Mason moved to London in 1904, living at 9 Hyde Park Place. She took on committee roles in the Women's Local Government Society and the Central Society for Women's Suffrage. Her salon became a place for meetings attended by activists such as Kate Frye. She prepared a magic lantern slide show and lecture which was summarised as "pictures of unique interest of the forerunners of the movement, the advance guard, the parliamentary champions, the present day workers, election incidents". She toured NUWSS groups, giving the lecture in places such as Bath, Croydon and Mansfield, and it then became the basis of her book. Mason included photographs made by Lilias Ashworth Hallett. A review published in 1912 in The Common Cause magazine called it "a concise history of the leading events of the history of Women's Suffrage". Alongside books by Helen Blackburn and Millicent Fawcett, The Story of the Women Suffrage Movement is regarded as an official account of the Suffragist movement, focusing on a slow, continuous progression towards victory which neglects to mention some of the conflictual issues. Universal women's suffrage was encoded in law in the UK in 1928.

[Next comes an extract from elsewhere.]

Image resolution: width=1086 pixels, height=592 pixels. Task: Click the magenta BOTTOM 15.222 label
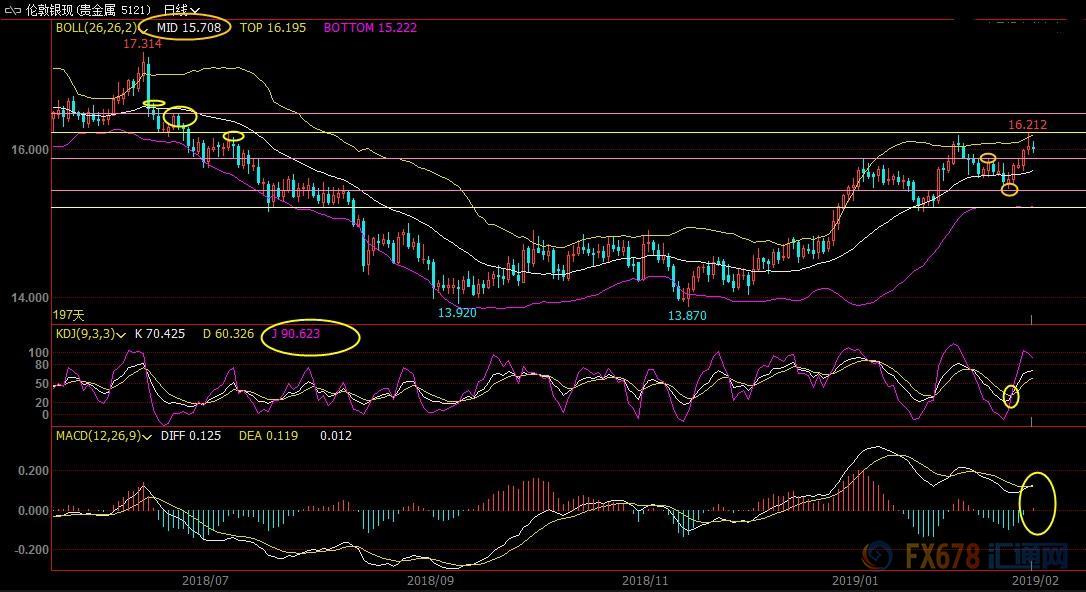point(369,28)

During the First World War, Mason joined the British Committee of the French Red Cross working in kitchens in France. After the war, she resumed her activism, becoming chairperson of the Women's Local Government Society. She also served on the National Council of Women of Great Britain and the Women's Advisory Council of the League of Nations.

== Death and legacy ==
Mason had moved out of London to Hindhead, Surrey, but died on 8 July 1939 at the Hans Crescent Hotel in Knightsbridge, London. She was cremated at Golders Green crematorium and had expressed the wish for her ashes to be scattered near where her sister Edith lay in the cemetery at Worthenbury in Wales. She left in her will and made a legacy to the Ashton-under-Lyne District Infirmary and Children's Hospital, where two beds were kept in memory of her father and sister.